To solve this problem, we need to use stoichiometry. Stoichiometry involves calculating the quantities of reactants and products in a chemical reaction.
First, we need to determine the amount of nickel that reacted to form the solid metal. We can do this by calculating the mass of the nickel(II) nitrate formed.
1. Calculate the molar mass of nickel(II) nitrate (Ni(NO3)2):
Nickel (Ni) has a molar mass of 58.69 g/mol
Nitrate (NO3) has a molar mass of 62.00 g/mol (14.01 g/mol for nitrogen + 3 x 16.00 g/mol for oxygen)
Therefore, the molar mass of Ni(NO3)2 is: 58.69 g/mol + 2 x 62.00 g/mol = 182.69 g/mol
2. Calculate the amount of nickel(II) nitrate formed:
Given mass of nickel sample = 21.5 g
Based on the molar mass calculated, the number of moles of Ni(NO3)2 can be obtained using the following equation:
Moles of Ni(NO3)2 = Mass of Ni(NO3)2 / Molar mass of Ni(NO3)2
Moles of Ni(NO3)2 = 21.5 g / 182.69 g/mol
3. Next, we need to determine the amount of silver metal formed.
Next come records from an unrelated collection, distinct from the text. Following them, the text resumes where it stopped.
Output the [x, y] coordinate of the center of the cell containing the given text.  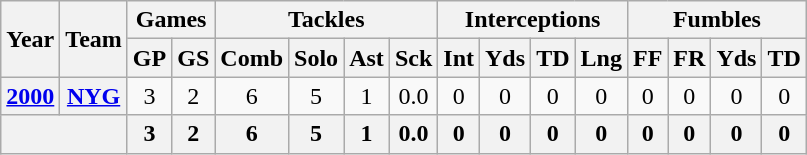
Sck [413, 58]
GS [194, 58]
Int [459, 58]
Year [30, 39]
Games [170, 20]
NYG [94, 96]
2000 [30, 96]
Comb [252, 58]
Solo [316, 58]
Lng [601, 58]
Tackles [326, 20]
FR [690, 58]
Fumbles [716, 20]
GP [149, 58]
Ast [367, 58]
Team [94, 39]
FF [647, 58]
Interceptions [533, 20]
Scan for the cell matching the given text and deliver its (x, y) coordinate at center. 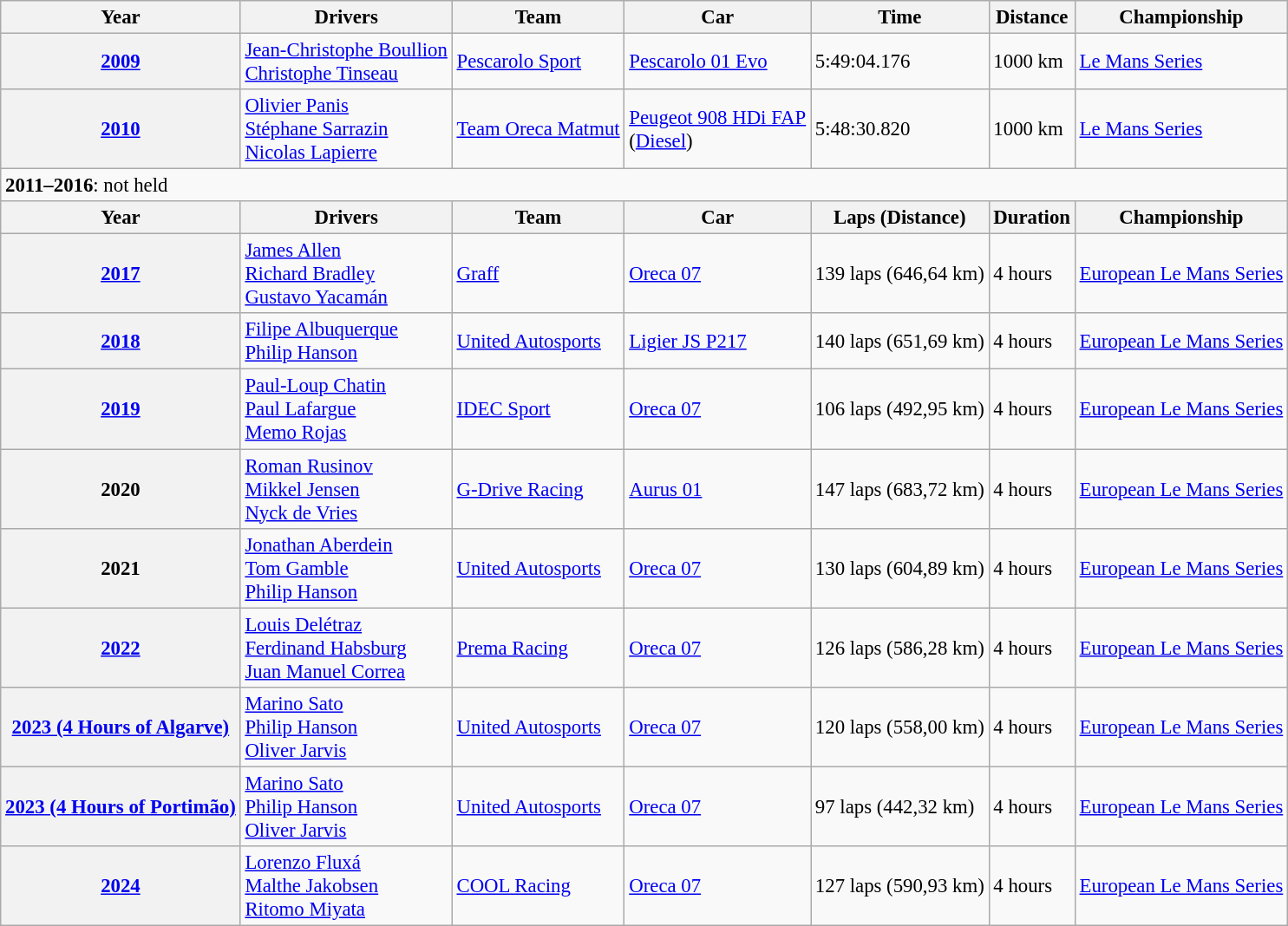
2024 (121, 886)
Laps (Distance) (900, 218)
Graff (538, 274)
97 laps (442,32 km) (900, 807)
2020 (121, 489)
130 laps (604,89 km) (900, 568)
2009 (121, 62)
127 laps (590,93 km) (900, 886)
Duration (1032, 218)
5:49:04.176 (900, 62)
Jonathan Aberdein Tom Gamble Philip Hanson (346, 568)
2022 (121, 648)
Ligier JS P217 (718, 342)
Jean-Christophe Boullion Christophe Tinseau (346, 62)
106 laps (492,95 km) (900, 409)
147 laps (683,72 km) (900, 489)
2017 (121, 274)
126 laps (586,28 km) (900, 648)
James Allen Richard Bradley Gustavo Yacamán (346, 274)
Distance (1032, 17)
Roman Rusinov Mikkel Jensen Nyck de Vries (346, 489)
Filipe Albuquerque Philip Hanson (346, 342)
2010 (121, 129)
Lorenzo Fluxá Malthe Jakobsen Ritomo Miyata (346, 886)
Olivier Panis Stéphane Sarrazin Nicolas Lapierre (346, 129)
2011–2016: not held (644, 186)
2023 (4 Hours of Portimão) (121, 807)
Pescarolo Sport (538, 62)
2018 (121, 342)
139 laps (646,64 km) (900, 274)
2021 (121, 568)
Time (900, 17)
120 laps (558,00 km) (900, 727)
IDEC Sport (538, 409)
5:48:30.820 (900, 129)
2023 (4 Hours of Algarve) (121, 727)
Pescarolo 01 Evo (718, 62)
Louis Delétraz Ferdinand Habsburg Juan Manuel Correa (346, 648)
Peugeot 908 HDi FAP(Diesel) (718, 129)
140 laps (651,69 km) (900, 342)
2019 (121, 409)
Aurus 01 (718, 489)
Team Oreca Matmut (538, 129)
COOL Racing (538, 886)
Prema Racing (538, 648)
Paul-Loup Chatin Paul Lafargue Memo Rojas (346, 409)
G-Drive Racing (538, 489)
For the text-containing cell, return its midpoint in [x, y] coordinate format. 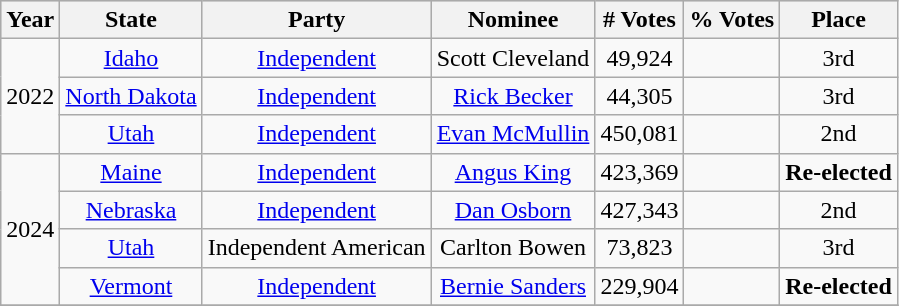
Vermont [131, 286]
Party [316, 20]
% Votes [732, 20]
State [131, 20]
Maine [131, 172]
Place [839, 20]
2024 [30, 229]
2022 [30, 96]
Angus King [513, 172]
# Votes [640, 20]
427,343 [640, 210]
Nebraska [131, 210]
229,904 [640, 286]
Evan McMullin [513, 134]
Rick Becker [513, 96]
Dan Osborn [513, 210]
Bernie Sanders [513, 286]
Idaho [131, 58]
73,823 [640, 248]
Year [30, 20]
Scott Cleveland [513, 58]
North Dakota [131, 96]
Independent American [316, 248]
44,305 [640, 96]
Carlton Bowen [513, 248]
49,924 [640, 58]
Nominee [513, 20]
450,081 [640, 134]
423,369 [640, 172]
Return (x, y) of the center of cell containing provided text 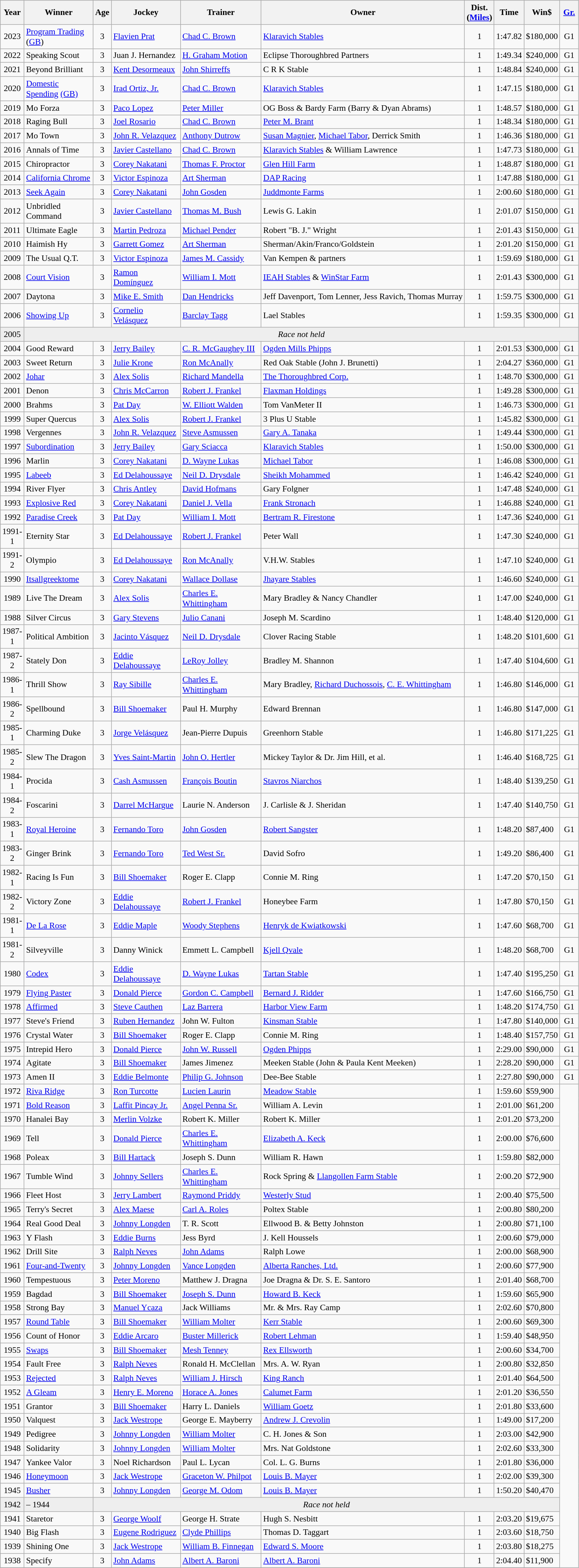
W. Elliott Walden (221, 405)
1:48.34 (509, 122)
Hugh S. Nesbitt (363, 1519)
2:27.80 (509, 1077)
Strong Bay (58, 1308)
2011 (12, 230)
Philip G. Johnson (221, 1077)
1941 (12, 1519)
1:46.42 (509, 475)
Paco Lopez (146, 108)
Specify (58, 1561)
$36,000 (542, 1462)
$104,600 (542, 661)
2:29.00 (509, 1049)
1:48.84 (509, 70)
Ellwood B. & Betty Johnston (363, 1224)
$171,225 (542, 733)
Thomas D. Taggart (363, 1532)
1938 (12, 1561)
Darrel McHargue (146, 805)
DAP Racing (363, 178)
David Sofro (363, 854)
1987-2 (12, 661)
$39,300 (542, 1476)
Tumble Wind (58, 1176)
Peter Miller (221, 108)
$86,400 (542, 854)
Codex (58, 974)
Eddie Maple (146, 925)
2:04.27 (509, 363)
Lewis G. Lakin (363, 211)
Ray Sibille (146, 685)
Victory Zone (58, 902)
Eddie Belmonte (146, 1077)
Bold Reason (58, 1105)
Showing Up (58, 315)
Ted West Sr. (221, 854)
2:03.80 (509, 1547)
1:59.69 (509, 259)
1984-1 (12, 781)
Sweet Return (58, 363)
Flying Paster (58, 993)
Mo Forza (58, 108)
Flaxman Holdings (363, 391)
Bagdad (58, 1294)
George H. Strate (221, 1519)
$11,900 (542, 1561)
1985-2 (12, 757)
Juddmonte Farms (363, 192)
1948 (12, 1448)
$61,200 (542, 1105)
Susan Magnier, Michael Tabor, Derrick Smith (363, 136)
Andrew J. Crevolin (363, 1420)
1986-2 (12, 709)
V.H.W. Stables (363, 560)
1989 (12, 598)
Eclipse Thoroughbred Partners (363, 56)
LeRoy Jolley (221, 661)
1970 (12, 1119)
1951 (12, 1406)
$75,500 (542, 1195)
Mo Town (58, 136)
1:46.60 (509, 579)
Laurie N. Anderson (221, 805)
1996 (12, 461)
1968 (12, 1158)
$69,300 (542, 1322)
1993 (12, 503)
Julie Krone (146, 363)
$120,000 (542, 618)
Jacinto Vásquez (146, 636)
Danny Winick (146, 950)
2015 (12, 164)
$87,400 (542, 829)
Van Kempen & partners (363, 259)
C. R. McGaughey III (221, 349)
1997 (12, 447)
$166,750 (542, 993)
Foscarini (58, 805)
Michael Pender (221, 230)
William A. Levin (363, 1105)
1961 (12, 1266)
Martin Pedroza (146, 230)
Staretor (58, 1519)
$139,250 (542, 781)
1979 (12, 993)
Sherman/Akin/Franco/Goldstein (363, 244)
$168,725 (542, 757)
$101,600 (542, 636)
1:47.88 (509, 178)
Alberta Ranches, Ltd. (363, 1266)
2022 (12, 56)
1975 (12, 1049)
2:01.53 (509, 349)
1:47.73 (509, 150)
Richard Mandella (221, 377)
Political Ambition (58, 636)
Julio Canani (221, 618)
Robert "B. J." Wright (363, 230)
$82,000 (542, 1158)
François Boutin (221, 781)
Silver Circus (58, 618)
2009 (12, 259)
Kjell Qvale (363, 950)
1956 (12, 1336)
1955 (12, 1350)
George E. Mayberry (221, 1420)
Stavros Niarchos (363, 781)
Gr. (569, 13)
Jean-Pierre Dupuis (221, 733)
Thomas M. Bush (221, 211)
2020 (12, 89)
Calumet Farm (363, 1392)
2:00.20 (509, 1176)
1967 (12, 1176)
1:50.20 (509, 1491)
Noel Richardson (146, 1462)
Win$ (542, 13)
Robert Sangster (363, 829)
Ron Turcotte (146, 1091)
1971 (12, 1105)
Charming Duke (58, 733)
Sheikh Mohammed (363, 475)
2021 (12, 70)
$146,000 (542, 685)
Winner (58, 13)
1:45.82 (509, 419)
Raging Bull (58, 122)
Barclay Tagg (221, 315)
Fleet Host (58, 1195)
1969 (12, 1138)
1949 (12, 1434)
Crystal Water (58, 1035)
Harbor View Farm (363, 1007)
1947 (12, 1462)
1982-1 (12, 877)
2005 (12, 335)
Meadow Stable (363, 1091)
1:47.36 (509, 517)
1:48.70 (509, 377)
Olympio (58, 560)
Harry L. Daniels (221, 1406)
$195,250 (542, 974)
$79,000 (542, 1238)
Lael Stables (363, 315)
1981-2 (12, 950)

Since the reaction is stopped before all the nickel reacted, the remaining nickel is part of the solid metal. We can calculate the mass of silver by subtracting the mass of nickel(II) nitrate from the total mass of the solid metal.
Mass of silver metal = Total mass of solid metal - Mass of Ni(NO3)2
Mass of silver metal = 36.5 g - (21.5 g / 182.69 g/mol)
Therefore, the mass of solid silver metal present is the final result obtained from the calculations. Plug in the values and calculate to determine its precise value.